Are the Newman compositions identical? I haven't played them side by side to know. I thought there were differences between The Moors (From SF) and Westminister Bridge (From SP) for instance, including the incorporation of the Bond theme in the latter?
Barry hasn't recycled music from other films, perhaps cues he wrote within the same movie. TLD comes to mind but you'd never hear a track from say Goldfinger in Thunderball. And while I can't speak for those people, the versions of the 007 theme heard in FRWL and TB are too different to even really make the connection. 007 in Thunderball, adds quite lot of new melodies to the them itself so it is similar but new at the same time. It's been reinvented.
And yes the Newman compositions are exactly the same excluding Backfire, but many of the compositions are just reused from SP and it was very jarring to the point it took me out of the movie a lot. Very sloppy and Lazy on his part. The Moors stuff is pretty much the same with a few new parts added to it but the track is so boring and un Bond like it's just unmemorable. That's not what Bond music should be.
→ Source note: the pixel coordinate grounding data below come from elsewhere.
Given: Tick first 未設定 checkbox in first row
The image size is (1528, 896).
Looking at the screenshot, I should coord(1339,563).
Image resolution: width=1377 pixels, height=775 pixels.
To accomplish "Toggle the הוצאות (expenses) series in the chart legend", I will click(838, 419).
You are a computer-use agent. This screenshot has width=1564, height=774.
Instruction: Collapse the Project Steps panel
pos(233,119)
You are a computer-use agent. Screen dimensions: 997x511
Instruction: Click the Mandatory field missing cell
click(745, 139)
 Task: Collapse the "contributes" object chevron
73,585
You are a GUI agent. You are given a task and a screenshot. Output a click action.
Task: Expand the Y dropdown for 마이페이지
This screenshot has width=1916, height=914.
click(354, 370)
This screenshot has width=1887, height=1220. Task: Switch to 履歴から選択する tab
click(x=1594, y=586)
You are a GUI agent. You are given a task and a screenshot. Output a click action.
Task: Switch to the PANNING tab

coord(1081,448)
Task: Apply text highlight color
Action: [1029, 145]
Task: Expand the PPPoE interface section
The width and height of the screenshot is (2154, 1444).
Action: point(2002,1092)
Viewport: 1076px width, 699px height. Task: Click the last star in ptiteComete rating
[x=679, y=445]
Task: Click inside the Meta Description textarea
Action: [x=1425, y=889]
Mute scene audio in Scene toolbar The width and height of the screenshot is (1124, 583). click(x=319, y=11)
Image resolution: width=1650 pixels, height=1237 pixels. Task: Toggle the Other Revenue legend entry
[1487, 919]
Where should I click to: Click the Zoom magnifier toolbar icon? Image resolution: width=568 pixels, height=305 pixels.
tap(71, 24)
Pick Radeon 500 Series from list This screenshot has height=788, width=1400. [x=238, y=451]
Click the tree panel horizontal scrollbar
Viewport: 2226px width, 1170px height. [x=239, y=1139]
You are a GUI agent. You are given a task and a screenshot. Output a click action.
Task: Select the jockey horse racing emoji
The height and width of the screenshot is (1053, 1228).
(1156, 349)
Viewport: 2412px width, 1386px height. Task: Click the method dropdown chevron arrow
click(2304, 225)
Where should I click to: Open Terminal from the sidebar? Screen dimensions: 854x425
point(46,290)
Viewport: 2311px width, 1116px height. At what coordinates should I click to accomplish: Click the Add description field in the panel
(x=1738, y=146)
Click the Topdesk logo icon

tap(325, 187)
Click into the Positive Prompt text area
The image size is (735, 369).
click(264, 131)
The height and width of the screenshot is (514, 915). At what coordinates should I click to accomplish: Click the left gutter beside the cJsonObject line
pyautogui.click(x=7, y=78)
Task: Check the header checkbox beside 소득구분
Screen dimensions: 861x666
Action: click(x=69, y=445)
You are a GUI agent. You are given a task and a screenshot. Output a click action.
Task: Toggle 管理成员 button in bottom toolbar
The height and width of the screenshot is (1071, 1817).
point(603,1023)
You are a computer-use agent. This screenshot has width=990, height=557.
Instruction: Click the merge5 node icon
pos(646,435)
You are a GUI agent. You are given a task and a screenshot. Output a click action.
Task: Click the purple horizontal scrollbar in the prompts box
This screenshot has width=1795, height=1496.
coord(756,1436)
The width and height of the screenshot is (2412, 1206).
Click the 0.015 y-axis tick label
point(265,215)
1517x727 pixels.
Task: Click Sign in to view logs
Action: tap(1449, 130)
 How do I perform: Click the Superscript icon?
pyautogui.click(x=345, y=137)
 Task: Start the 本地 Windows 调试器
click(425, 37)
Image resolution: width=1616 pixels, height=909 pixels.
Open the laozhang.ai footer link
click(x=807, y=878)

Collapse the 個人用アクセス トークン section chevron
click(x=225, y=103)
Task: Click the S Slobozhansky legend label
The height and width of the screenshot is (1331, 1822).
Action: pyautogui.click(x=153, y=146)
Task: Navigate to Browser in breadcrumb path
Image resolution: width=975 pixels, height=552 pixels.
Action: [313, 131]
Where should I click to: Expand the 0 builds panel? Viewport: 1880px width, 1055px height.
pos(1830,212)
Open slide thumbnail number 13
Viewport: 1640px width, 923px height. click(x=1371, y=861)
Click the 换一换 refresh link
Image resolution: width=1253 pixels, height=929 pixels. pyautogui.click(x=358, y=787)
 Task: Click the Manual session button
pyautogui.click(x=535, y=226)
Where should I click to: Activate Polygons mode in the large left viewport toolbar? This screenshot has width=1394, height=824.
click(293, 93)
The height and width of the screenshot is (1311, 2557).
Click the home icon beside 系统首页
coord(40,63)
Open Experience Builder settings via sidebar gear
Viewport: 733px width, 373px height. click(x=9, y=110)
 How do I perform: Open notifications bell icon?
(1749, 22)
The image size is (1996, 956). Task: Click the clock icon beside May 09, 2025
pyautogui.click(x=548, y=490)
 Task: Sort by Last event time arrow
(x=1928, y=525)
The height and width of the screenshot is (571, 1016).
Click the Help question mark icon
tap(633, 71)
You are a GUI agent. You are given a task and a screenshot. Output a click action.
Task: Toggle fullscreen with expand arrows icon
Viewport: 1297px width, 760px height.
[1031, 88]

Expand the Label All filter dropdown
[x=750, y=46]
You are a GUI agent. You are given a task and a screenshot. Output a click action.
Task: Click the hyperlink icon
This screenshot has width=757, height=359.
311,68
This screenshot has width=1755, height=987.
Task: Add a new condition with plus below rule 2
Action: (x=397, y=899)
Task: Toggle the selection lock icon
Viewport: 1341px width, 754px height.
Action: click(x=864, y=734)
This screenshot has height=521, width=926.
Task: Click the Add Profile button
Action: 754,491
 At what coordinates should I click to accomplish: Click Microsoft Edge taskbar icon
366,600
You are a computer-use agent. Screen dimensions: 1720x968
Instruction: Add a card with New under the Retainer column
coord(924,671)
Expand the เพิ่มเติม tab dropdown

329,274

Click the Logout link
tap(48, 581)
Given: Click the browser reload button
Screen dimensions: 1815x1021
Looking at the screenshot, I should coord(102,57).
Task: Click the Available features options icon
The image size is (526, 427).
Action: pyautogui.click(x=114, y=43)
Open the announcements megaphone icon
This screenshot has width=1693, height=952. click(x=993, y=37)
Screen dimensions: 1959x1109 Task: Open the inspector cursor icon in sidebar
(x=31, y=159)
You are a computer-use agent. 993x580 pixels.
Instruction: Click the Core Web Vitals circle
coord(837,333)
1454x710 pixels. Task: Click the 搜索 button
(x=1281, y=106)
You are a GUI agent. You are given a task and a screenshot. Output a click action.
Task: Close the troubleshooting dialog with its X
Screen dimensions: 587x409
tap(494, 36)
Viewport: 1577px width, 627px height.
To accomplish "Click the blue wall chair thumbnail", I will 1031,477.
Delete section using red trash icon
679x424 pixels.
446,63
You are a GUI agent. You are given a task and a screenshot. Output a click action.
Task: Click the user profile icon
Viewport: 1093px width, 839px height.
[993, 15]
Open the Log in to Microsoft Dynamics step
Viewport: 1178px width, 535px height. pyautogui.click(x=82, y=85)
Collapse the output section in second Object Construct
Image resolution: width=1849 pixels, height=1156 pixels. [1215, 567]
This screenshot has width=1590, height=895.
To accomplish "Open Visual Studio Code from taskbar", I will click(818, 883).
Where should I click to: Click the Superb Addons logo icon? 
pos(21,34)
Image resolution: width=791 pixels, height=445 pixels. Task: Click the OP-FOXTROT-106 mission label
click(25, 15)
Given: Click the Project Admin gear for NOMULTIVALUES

Again, what I'm getting at is if Mendes and Newman were to come back for one more (rest assured they won't), then Newman could even further tweak this track, including its pacing, and then it would be more in keeping with what Barry did with the 007 theme over the years.
I think what people are really critical of him for is not creating memorable melodies and not using the Bond theme enough. Those are fair criticisms. The score is lackluster, but I found it fit the film well, just like SF fit that film well too.
SP was a continuation of SF, so it made sense to continue some of the musicial compositions over to validate that continuity.
I'm sure there are minor differences but not enough to really notice, plus I hate that specific track anyway, it just grates on me. If Newman reinvented it instead of just remaking it pretty much the same way it would have been better. And you are right, That is why I don't like his work for Bond. His other work I do enjoy like Wall-E which had great memorable themes but there was none of that for SF/SP.
Even though it was a continuation doesn't mean it should have sounded the same. The beauty of every Bond movie is that it has it's own sound and musical style. That continuation of music style is fine in Star Wars but not Bond.
If Bond 25 sees a new actor as Bond it will not again be a Bond Begins kind of thing. That has been done, and the franchise never repeated itself really.
The next Bond will just have his film, like DAD, TLD or GE. And the second one will not be linked unless EON would decide to actually shoot two movies back to back but I find that an unlikely scenario.
In any case the new Bond (be it in film number 25 or 26) will be a refreshing start with a new face and possibly even new cast for the MI6 staff.
It is even possible that there will be a new generation of movie makers responsible for Bond 25 or 26. Only BB will stay as main producer and possibly decision maker.
Interesting things will come our way I'm certain.